Önce okul müdiresinin odasına uğradık. Bir kaç da sınıfa... Hepsini gezip gözlerinin içine bakarak selam vermek için zaman yetmeyecek. Onlara kıyafet şeker ve Mushaflarımızı takdim ettik. Diğer öğrencilere de bizim adımıza bizden sonra dağıtacaklar.
Sonra bize bahçe içindeki mescidi gösterdiler. Biliyorum mescit deyince sizin aklınızda sadece namaz vakitleri açılıp namaz kılınan ve sonra yalnızlığa terk edilen yerler canlanacak. Hayır, burası aynı zamanda bir okul... Mahallenin kadınları buraya dini ilim tahsili için gelmişler. Her birine kıyafet, başörtüsü ve Mushaf hediye ettik. Teşekkür ve dua var. Ama çok büyük bir vakar içinde… Afrika’nın en güler yüzlü toplumuymuş Sudan.
Camide yaşlı bir hoca var. Bunların bölgedeki genel adı, şeyh. Ben dışarı çıktım. Bizden sonra şeyh, onlara vaaza başladı. Duygu yüklü bir konuşmaydı. Belki de işime geldiği için bir ayeti kerimeyi hatırladım. Bu da bana günün müjdesi oldu. İnsan suresi 9 ve 10. Ayetleri okudu. "Biz sizi ancak Allah rızası için doyuruyoruz, bir karşılık ve teşekkür beklemiyoruz. Doğrusu biz çok asık suratların bulunacağı bir günde Rabbimizden korkarız" derler… Niçin müjde olarak algıladığımı anladınız…
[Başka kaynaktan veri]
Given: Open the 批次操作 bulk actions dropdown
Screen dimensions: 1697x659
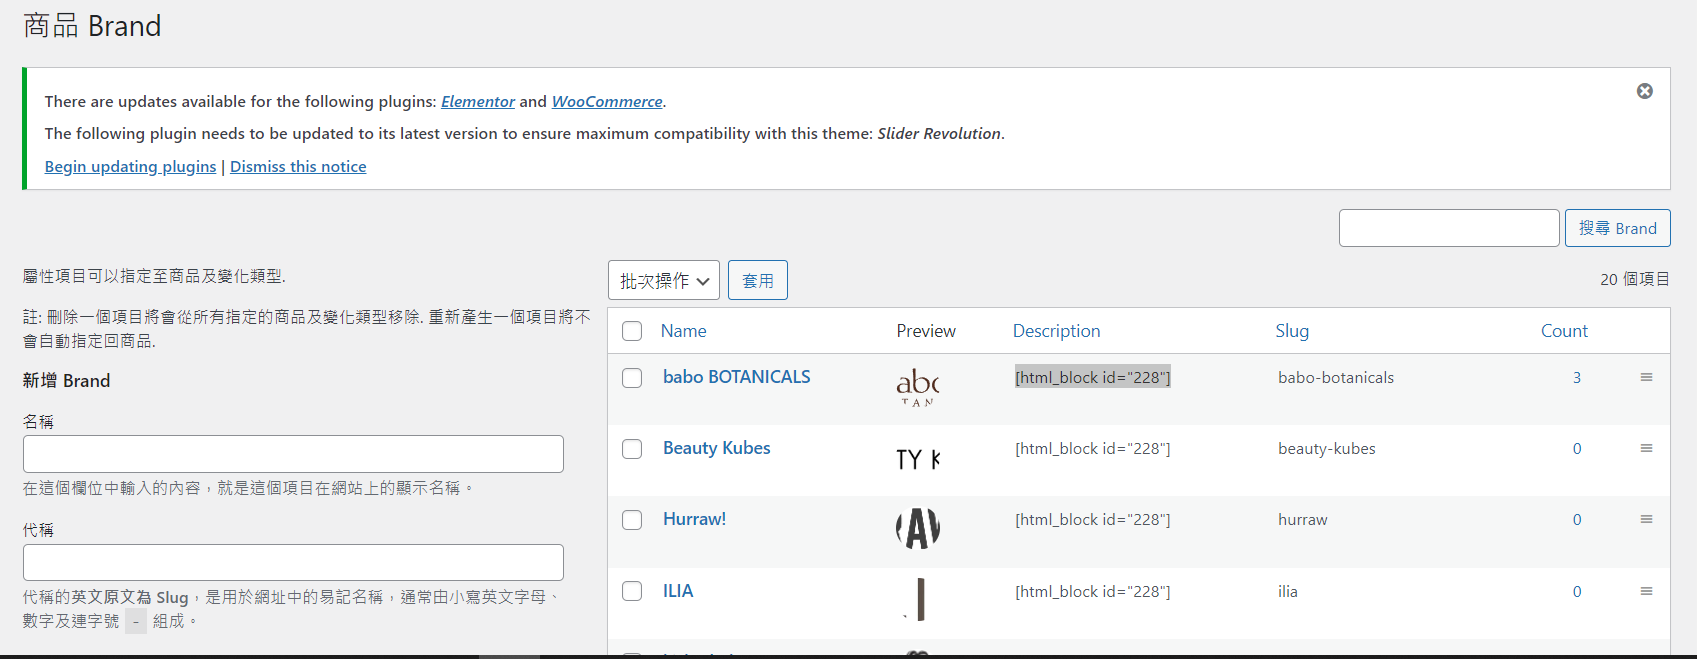Looking at the screenshot, I should point(663,281).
Sonra erkek öğrencilerin eğitim gördüğü bir ilkokula gittik. Bizim için tam bir eğlence oldu. Sınıflarda hep beraber balon şişirdik. Sonra onların boğazından iki yana çekerek içindeki havayı koro halinde boşaltmak... Rehberimiz ve canım kardeşim Recep Bey, bu sesten rahatsız olsa da... Ama onlarla beraber bu işi yapmak ve onların kulaklarına yaklaştırıp onları güldürmek gününü en mutlu karesiydi.
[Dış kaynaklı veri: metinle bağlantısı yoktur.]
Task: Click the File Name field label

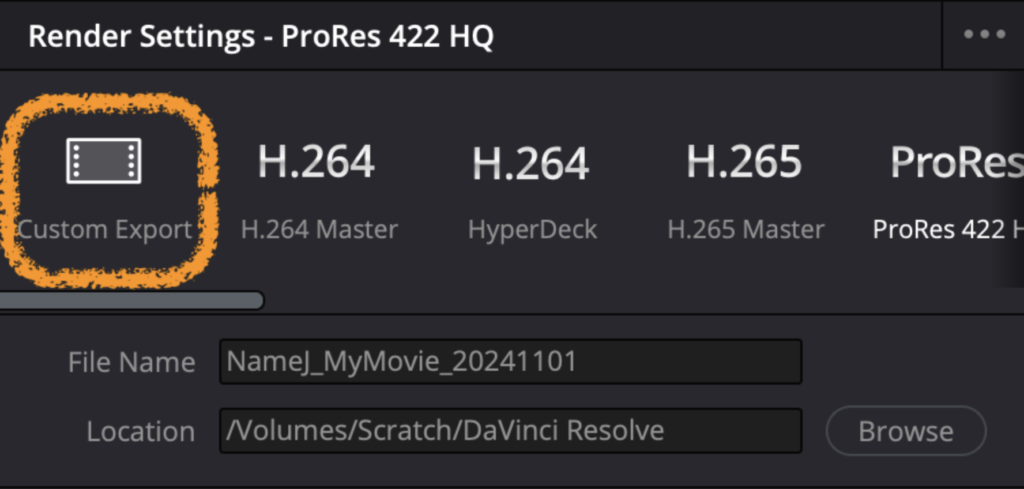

Gene iki katlı bir mescit var bahçede. Üst kat, mahallenin kızları için bir okul. Kendi resmi okullarımdan geri kalan zamanı burada Kur’an okuyarak değerlendiriyorlar. Allah, sadece Kur’an okumak için gelen bu kızlara bir de hediyesini gönderdi.
Öğle namazı, seferi olduğumuz için iki rekât. Lakin hayatımda en çok haz aldığım namazı ve bitirmek istemediğim lezzetli duayı buranın bir hatırası olarak hatırlatacağım hep.
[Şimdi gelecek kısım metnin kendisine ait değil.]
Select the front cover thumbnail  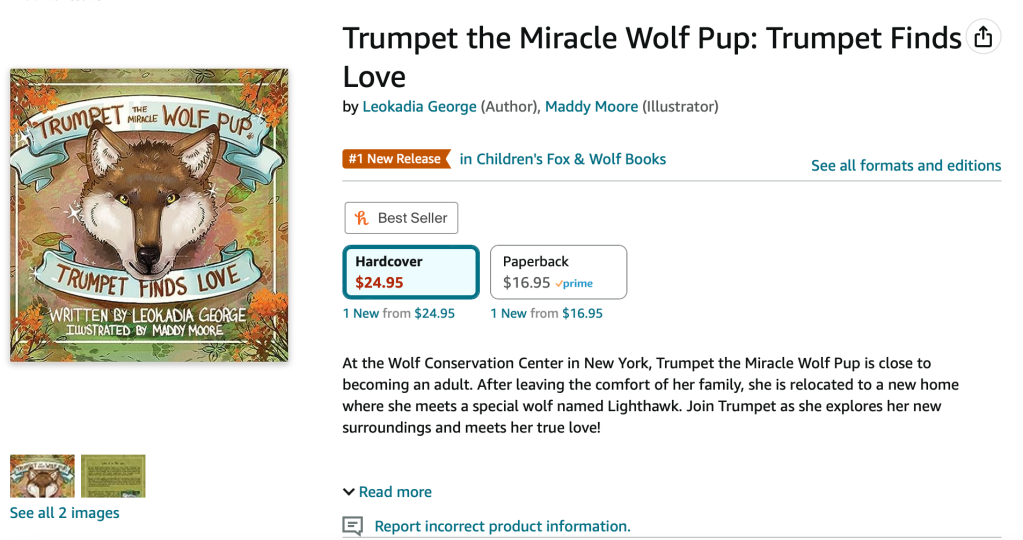pyautogui.click(x=42, y=476)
Kırk kadar yetim öğrencinin hafızlık yaptığı bir kursa Türk eli ve aşkı değince bölgenin kıskanılacak merkezi oluyor. Harçlıklarını ve hediyelerini takdim ediyoruz. Kısa bir sohbetimiz oldu. Ne mi dediler? Maalesef dilleriyle değil hep gözleriyle konuşuyorlar. Biz onlara bu toprakların selamını iletiyoruz. Onlar da gülümseyen gözlerle yeni selamlarını postaladılar.
*****
Sudan izlenimlerini yazarken öbür yanda Mısır katliamlarına görmemek mümkün değil. Kendini Muhammed (SAV) ümmeti olarak tanımayan bir güruhun sessizliği orada canlar almaya devam ediyor. Burada Müslümanların başka bir acınası halleri de hala batıdan ve medeni(!) dünyadan merhamet ve adalet ummanlarıdır. Onların sessizliğini eleştirmeleridir. Bu devlet ve sistemlerin varlığının temeli budur zaten...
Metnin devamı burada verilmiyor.